------ Exercise inputs ------

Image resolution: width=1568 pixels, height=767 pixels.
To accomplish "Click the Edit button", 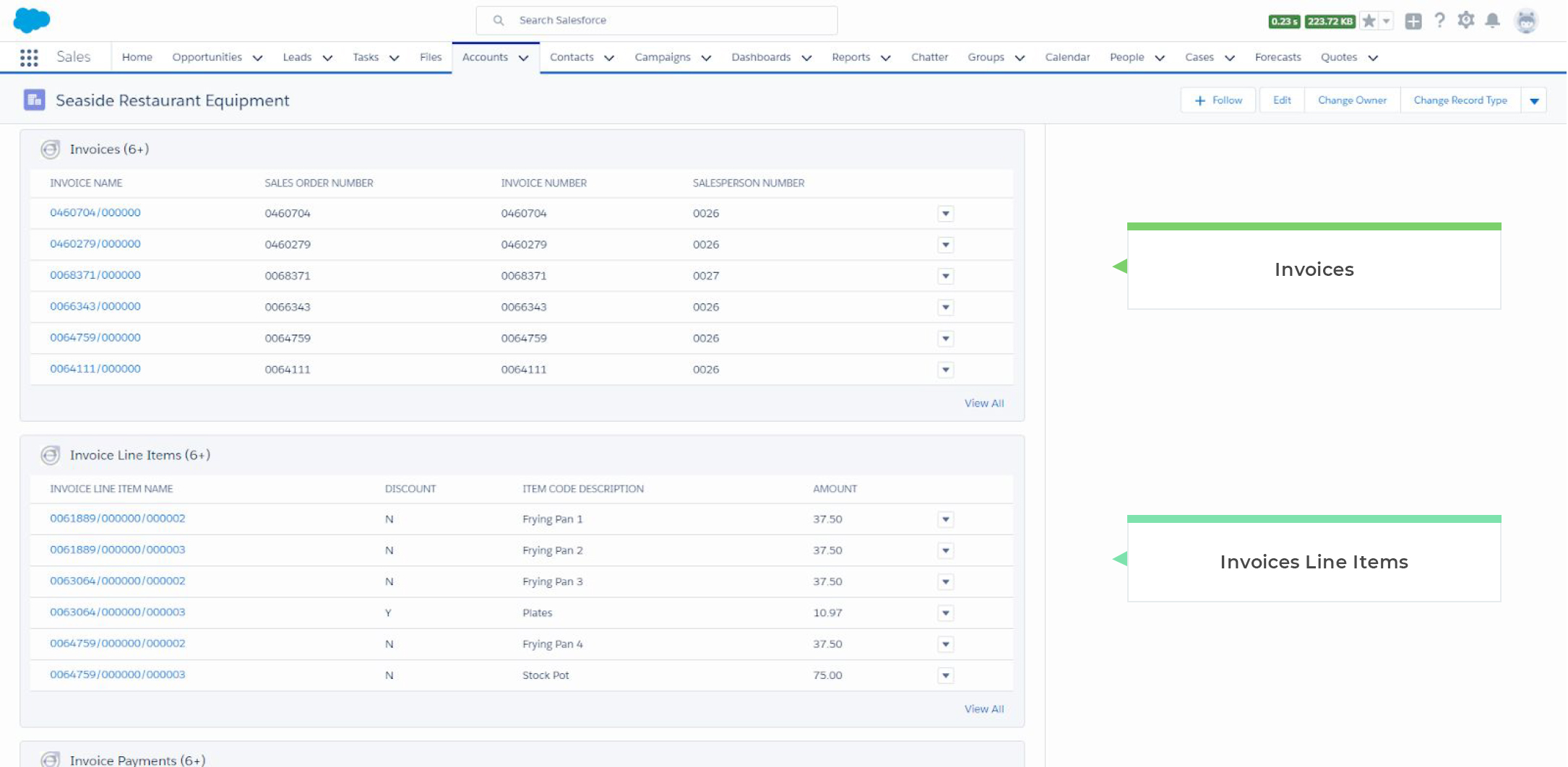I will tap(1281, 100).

------
------ Exercise inputs ------

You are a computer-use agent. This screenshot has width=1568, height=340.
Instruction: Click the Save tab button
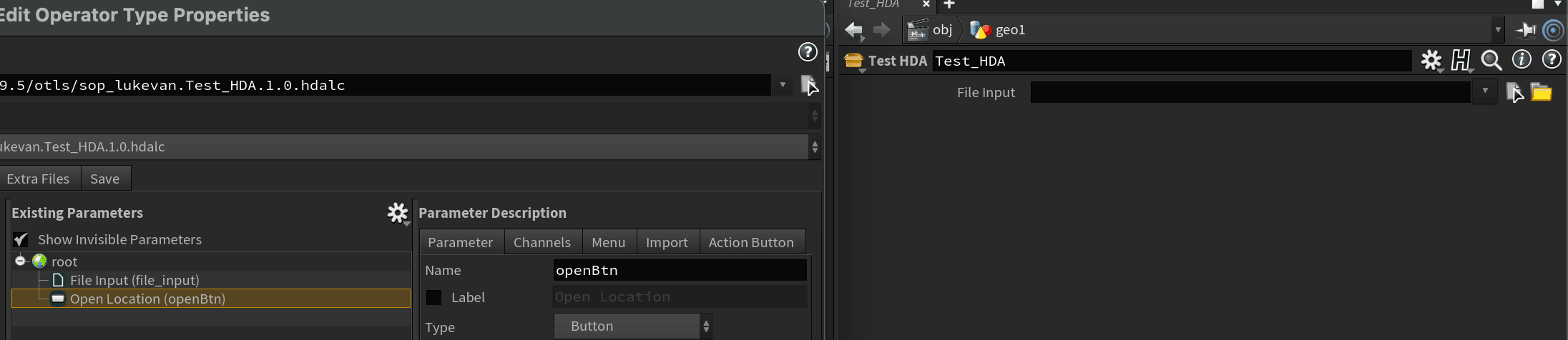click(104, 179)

------

What is needed -
Present the data as a numbered list, from the line containing "You are a computer-use" through the line containing "click(104, 179)", both lines included. Omit any blank lines and leave the pictures out.

Output for this task -
1. You are a computer-use agent. This screenshot has width=1568, height=340.
2. Instruction: Click the Save tab button
3. click(104, 179)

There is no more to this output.